The presence of the clinical history of diabetes mellitus is important, as is a compelling clinical history. DPN generally occurs in long-standing diabetes mellitus, usually in patients who already have nephropathy and retinopathy associated with their diabetes. In cases with large fiber sensory involvement or weakness, nerve conduction studies and electromyography can be helpful. In DPN, nerve conduction studies usually show a length-dependent predominantly axonal peripheral neuropathy. In DLRPN, there is evidence of involvement of nerve root, plexus, and distal nerve, typically asymmetric. Electrophysiologic studies are also sensitive for evaluating for focal neuropathies and identifying common sites of compression. Autonomic reflex screen and a thermoregulatory sweat test can be helpful to assess suspected autonomic neuropathy. Other testing, such as gastrointestinal motility and urodynamic studies, can be useful in some cases. Nerve biopsies are rarely performed in diabetic neuropathies, particularly in classic DPN cases, but, where performed, show axonal loss. In cases of DLRPN, pathologic changes of microvasculitis have been found.

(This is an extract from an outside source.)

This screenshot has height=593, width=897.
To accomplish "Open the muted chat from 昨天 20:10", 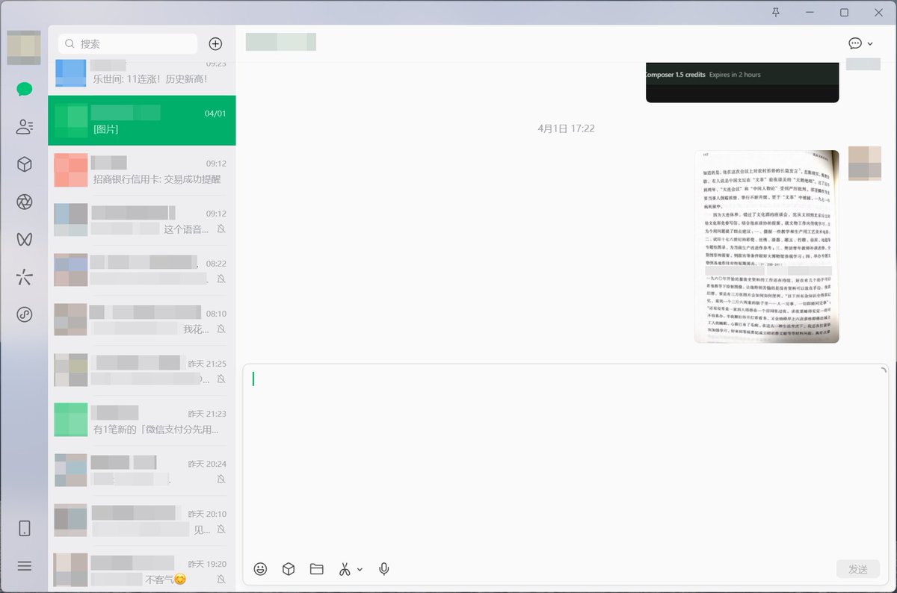I will click(141, 520).
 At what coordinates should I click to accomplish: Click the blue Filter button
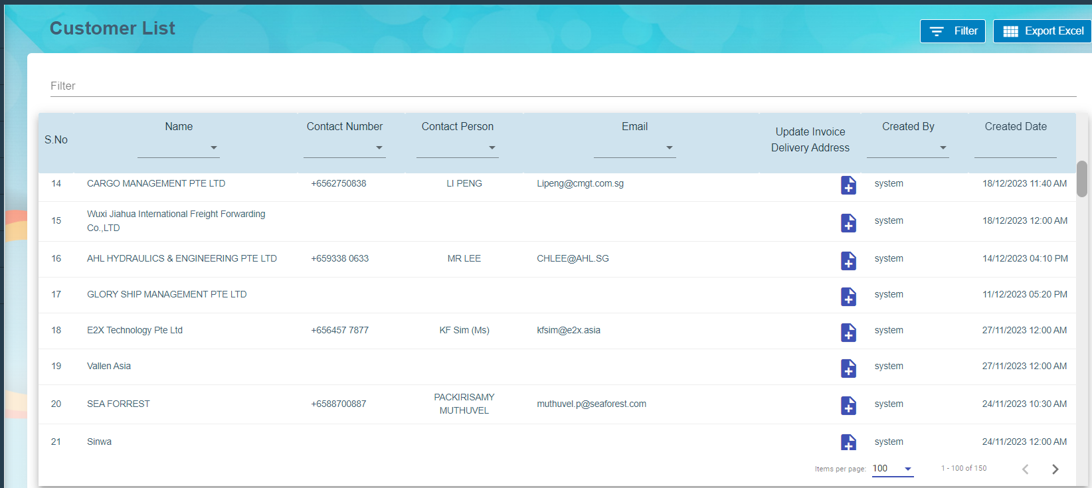pyautogui.click(x=953, y=31)
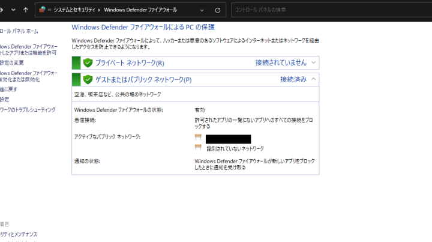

Overall, the best treatment strategy for diabetic neuropathies is to attempt to prevent worsening of the underlying disease through tight glucose control. Similar to cases of HMSN, good foot care is important to prevent painless injuries and ulcerations. Management of neuropathic pain is very important in these patients to improve quality of life. Supportive treatments for autonomic neuropathy can be considered depending on the specific organ in which the symptoms manifest (e.g., for orthostatic hypotension, management of fluid and salt intake, consideration of medications to increase plasma volume). In DPN, the cause of the neuropathy is related to the length and severity of the exposure to hyperglycemia. Consequently, treatment is centered on optimizing diabetic control. In DLRPN, in contrast, the putative mechanism is ischemic injury from microvasculitis. A controlled trial with intravenous methylprednisolone did show some efficacy and immunomodulatory therapy can be considered. Usually, the treatment should be a short course because the disease is most frequently monophasic.